■ OBJECTIVE
Rewrite the lines from the one holding "Screen dimensions: 787x464" through the end of the lines, both ends included, reproducing every line with its request and shifting each coordinate in the answers up by 86.

[START OF SUPPLIED DATA]

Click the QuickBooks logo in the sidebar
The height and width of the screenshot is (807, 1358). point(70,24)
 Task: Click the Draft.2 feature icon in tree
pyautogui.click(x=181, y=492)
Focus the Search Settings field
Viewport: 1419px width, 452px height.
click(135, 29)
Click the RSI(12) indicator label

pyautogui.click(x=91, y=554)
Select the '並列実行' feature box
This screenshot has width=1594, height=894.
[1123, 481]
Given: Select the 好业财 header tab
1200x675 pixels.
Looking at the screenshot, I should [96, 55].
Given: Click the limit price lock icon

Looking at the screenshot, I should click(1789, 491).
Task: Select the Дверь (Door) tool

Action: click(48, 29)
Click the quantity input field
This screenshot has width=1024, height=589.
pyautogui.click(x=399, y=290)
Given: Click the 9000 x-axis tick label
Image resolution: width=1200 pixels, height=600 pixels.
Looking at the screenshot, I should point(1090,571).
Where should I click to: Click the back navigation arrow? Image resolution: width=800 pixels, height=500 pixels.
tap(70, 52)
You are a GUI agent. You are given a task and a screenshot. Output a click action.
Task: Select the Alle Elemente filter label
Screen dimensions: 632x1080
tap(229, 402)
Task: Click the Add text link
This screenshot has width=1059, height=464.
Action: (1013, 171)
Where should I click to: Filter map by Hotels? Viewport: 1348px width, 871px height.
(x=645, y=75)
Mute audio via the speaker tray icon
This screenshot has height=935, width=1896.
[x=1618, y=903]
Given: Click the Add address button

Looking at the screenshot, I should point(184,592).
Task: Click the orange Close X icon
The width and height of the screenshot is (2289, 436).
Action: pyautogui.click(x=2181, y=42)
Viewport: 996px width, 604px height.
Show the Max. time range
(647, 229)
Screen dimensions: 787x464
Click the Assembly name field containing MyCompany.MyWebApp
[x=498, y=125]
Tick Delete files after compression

[END OF SUPPLIED DATA]

■ EXERCISE OUTPUT
Screen dimensions: 787x464
Click the Assembly name field containing MyCompany.MyWebApp
[x=584, y=211]
Tick Delete files after compression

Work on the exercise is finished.